To do: The output should consist solely of the line containing "This screenshot has width=447, height=437." and the lines that follow it through the end of the data below.

Records for this task:
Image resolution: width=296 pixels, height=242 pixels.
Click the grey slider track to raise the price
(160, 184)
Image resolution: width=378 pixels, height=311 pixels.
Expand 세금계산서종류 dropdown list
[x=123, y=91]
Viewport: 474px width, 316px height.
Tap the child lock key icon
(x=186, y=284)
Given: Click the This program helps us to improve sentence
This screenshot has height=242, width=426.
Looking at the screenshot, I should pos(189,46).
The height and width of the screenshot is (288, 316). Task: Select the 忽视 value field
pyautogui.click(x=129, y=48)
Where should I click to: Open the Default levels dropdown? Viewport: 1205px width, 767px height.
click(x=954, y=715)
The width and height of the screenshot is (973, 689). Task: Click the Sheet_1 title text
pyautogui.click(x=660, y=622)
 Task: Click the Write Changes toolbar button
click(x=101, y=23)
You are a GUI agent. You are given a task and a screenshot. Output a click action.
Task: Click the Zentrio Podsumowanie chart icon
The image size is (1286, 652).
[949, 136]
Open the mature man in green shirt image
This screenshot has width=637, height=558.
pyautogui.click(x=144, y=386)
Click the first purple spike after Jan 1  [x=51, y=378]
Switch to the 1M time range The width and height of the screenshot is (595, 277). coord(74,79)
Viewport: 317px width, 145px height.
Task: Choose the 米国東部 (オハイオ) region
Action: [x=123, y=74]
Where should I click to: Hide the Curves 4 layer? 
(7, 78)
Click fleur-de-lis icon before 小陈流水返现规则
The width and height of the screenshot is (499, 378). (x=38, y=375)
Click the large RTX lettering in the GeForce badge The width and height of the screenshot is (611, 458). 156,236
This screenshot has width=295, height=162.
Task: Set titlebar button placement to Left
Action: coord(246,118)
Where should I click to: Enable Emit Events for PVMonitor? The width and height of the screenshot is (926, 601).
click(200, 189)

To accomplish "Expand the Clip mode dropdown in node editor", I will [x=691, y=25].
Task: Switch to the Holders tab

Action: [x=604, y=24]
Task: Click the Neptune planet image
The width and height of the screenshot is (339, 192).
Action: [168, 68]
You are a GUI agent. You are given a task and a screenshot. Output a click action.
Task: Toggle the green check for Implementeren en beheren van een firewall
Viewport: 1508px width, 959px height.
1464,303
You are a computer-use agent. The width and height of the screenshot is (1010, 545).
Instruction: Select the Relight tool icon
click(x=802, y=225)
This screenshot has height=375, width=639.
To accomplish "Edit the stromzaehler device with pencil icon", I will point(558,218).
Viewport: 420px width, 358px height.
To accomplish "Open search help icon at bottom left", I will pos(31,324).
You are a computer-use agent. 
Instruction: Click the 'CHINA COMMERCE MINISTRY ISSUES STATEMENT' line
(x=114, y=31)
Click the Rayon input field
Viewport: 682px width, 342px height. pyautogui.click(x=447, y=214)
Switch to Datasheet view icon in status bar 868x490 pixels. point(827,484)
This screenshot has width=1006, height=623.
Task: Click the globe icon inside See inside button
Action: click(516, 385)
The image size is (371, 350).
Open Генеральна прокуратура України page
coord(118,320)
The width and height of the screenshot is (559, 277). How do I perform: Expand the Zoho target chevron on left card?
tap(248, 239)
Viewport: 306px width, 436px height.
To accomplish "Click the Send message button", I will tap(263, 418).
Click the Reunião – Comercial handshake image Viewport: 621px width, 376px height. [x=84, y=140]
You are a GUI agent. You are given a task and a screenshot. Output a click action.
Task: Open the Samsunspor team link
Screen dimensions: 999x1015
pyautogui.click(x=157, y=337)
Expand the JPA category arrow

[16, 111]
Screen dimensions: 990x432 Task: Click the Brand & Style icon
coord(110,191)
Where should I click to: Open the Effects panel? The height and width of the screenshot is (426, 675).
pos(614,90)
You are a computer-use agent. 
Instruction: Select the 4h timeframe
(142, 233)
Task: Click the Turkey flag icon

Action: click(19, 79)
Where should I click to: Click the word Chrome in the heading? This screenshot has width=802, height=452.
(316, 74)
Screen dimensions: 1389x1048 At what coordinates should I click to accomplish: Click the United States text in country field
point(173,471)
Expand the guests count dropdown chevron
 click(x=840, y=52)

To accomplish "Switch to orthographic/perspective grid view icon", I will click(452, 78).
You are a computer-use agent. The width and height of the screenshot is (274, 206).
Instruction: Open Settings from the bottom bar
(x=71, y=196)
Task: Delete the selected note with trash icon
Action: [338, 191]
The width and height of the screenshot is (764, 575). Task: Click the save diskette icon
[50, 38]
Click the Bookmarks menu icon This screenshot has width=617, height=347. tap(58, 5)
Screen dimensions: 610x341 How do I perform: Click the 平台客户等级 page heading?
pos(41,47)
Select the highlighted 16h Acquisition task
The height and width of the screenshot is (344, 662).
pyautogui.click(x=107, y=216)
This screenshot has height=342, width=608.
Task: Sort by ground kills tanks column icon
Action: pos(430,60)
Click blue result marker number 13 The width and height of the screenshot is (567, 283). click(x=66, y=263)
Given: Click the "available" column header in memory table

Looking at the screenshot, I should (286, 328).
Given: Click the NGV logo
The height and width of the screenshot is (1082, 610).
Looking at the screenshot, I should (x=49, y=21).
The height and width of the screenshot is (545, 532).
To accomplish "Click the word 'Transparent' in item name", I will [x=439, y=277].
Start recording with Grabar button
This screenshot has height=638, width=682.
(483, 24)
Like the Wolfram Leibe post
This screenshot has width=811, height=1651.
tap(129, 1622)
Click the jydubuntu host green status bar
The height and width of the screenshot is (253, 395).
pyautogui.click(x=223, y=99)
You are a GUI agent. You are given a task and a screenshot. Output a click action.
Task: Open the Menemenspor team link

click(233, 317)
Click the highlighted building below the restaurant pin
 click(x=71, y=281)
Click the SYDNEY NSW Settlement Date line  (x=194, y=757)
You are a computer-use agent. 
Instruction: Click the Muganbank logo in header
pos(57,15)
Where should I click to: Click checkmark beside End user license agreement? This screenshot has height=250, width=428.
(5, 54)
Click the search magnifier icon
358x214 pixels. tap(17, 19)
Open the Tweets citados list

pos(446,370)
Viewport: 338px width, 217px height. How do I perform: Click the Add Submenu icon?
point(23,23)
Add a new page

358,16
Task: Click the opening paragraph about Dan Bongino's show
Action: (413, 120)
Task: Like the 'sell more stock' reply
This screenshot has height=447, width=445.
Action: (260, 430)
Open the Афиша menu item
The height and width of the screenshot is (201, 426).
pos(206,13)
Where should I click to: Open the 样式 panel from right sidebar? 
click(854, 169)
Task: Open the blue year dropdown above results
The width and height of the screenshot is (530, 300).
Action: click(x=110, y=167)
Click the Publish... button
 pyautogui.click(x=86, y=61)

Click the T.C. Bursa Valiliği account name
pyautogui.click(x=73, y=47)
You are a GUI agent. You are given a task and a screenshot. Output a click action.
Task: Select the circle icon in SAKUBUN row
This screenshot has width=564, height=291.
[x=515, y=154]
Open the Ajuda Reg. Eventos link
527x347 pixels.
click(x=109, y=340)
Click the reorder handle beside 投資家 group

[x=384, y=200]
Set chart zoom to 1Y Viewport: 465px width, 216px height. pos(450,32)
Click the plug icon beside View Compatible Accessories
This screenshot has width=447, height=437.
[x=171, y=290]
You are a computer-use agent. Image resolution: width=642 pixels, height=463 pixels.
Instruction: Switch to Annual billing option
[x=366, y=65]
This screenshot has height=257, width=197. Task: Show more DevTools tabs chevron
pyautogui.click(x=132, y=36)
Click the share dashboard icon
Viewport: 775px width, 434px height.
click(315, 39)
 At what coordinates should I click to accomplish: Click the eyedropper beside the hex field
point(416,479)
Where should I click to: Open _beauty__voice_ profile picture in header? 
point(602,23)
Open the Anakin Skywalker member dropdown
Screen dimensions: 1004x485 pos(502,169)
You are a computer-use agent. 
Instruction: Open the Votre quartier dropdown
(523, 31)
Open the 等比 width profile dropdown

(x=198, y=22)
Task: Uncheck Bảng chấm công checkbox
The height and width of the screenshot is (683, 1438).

Solution to the exercise:
This screenshot has width=447, height=437.
[x=171, y=290]
You are a computer-use agent. Image resolution: width=642 pixels, height=463 pixels.
Instruction: Switch to Annual billing option
[x=366, y=65]
This screenshot has height=257, width=197. Task: Show more DevTools tabs chevron
pyautogui.click(x=132, y=36)
Click the share dashboard icon
Viewport: 775px width, 434px height.
click(315, 39)
 At what coordinates should I click to accomplish: Click the eyedropper beside the hex field
point(416,479)
Where should I click to: Open _beauty__voice_ profile picture in header? 
point(602,23)
Open the Anakin Skywalker member dropdown
Screen dimensions: 1004x485 pos(502,169)
You are a computer-use agent. 
Instruction: Open the Votre quartier dropdown
(523, 31)
Open the 等比 width profile dropdown

(x=198, y=22)
Task: Uncheck Bảng chấm công checkbox
The height and width of the screenshot is (683, 1438).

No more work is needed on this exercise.